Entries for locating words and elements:
━━━━━━━━━━━━━━━━
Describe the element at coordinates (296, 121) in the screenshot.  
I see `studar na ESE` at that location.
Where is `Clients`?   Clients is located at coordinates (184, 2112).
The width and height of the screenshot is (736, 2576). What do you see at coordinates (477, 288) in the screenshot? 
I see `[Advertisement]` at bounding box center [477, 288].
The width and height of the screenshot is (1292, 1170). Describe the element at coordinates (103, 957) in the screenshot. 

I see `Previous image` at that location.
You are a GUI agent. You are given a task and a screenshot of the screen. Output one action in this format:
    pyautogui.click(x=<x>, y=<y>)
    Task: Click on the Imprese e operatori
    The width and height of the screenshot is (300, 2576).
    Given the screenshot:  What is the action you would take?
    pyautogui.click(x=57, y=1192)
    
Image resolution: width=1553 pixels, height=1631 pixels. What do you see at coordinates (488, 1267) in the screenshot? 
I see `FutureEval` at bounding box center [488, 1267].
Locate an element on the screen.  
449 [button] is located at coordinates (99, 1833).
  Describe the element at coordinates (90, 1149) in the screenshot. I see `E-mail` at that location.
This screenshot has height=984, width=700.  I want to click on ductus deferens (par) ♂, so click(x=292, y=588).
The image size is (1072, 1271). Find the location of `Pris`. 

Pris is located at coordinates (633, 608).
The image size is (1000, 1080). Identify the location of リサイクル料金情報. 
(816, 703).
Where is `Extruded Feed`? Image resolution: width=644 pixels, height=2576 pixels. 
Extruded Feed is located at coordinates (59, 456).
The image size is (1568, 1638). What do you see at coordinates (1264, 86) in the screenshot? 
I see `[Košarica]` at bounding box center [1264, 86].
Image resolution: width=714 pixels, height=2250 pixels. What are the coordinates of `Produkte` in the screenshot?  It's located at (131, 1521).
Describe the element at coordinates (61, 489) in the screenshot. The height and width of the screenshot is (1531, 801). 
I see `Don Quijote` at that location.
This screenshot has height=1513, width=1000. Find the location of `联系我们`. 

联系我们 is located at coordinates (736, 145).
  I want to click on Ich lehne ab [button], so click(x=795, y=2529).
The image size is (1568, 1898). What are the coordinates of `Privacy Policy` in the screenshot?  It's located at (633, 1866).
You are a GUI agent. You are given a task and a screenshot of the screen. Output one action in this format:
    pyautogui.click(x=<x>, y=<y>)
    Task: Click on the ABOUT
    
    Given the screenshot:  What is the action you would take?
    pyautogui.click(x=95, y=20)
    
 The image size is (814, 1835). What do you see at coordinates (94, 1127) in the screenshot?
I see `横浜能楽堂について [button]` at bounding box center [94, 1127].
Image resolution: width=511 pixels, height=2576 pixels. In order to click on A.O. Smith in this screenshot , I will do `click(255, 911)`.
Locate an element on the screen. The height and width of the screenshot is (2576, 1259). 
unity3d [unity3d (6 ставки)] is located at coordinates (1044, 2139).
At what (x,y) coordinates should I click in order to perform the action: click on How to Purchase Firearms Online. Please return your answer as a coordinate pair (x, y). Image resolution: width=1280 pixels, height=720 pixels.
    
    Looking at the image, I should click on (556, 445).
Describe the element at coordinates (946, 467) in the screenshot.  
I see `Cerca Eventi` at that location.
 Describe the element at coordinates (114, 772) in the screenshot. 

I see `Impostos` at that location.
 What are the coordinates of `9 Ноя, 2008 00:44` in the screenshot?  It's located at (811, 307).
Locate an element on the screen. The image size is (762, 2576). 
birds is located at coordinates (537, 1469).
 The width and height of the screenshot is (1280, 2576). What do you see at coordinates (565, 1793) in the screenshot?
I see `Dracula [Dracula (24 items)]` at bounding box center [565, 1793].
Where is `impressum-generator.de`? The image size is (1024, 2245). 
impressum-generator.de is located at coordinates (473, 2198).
━━━━━━━━━━━━━━━━
=== PROMPT ===
Can you repeat word for word the stretch of lines that opens with the line containing "This screenshot has height=1513, width=1000." and closes with the line containing "The image size is (1568, 1898).", including both of those lines?

=== FINAL RESULT ===
This screenshot has height=1513, width=1000. Find the location of `联系我们`. 

联系我们 is located at coordinates (736, 145).
  I want to click on Ich lehne ab [button], so click(x=795, y=2529).
The image size is (1568, 1898). What are the coordinates of `Privacy Policy` in the screenshot?  It's located at (633, 1866).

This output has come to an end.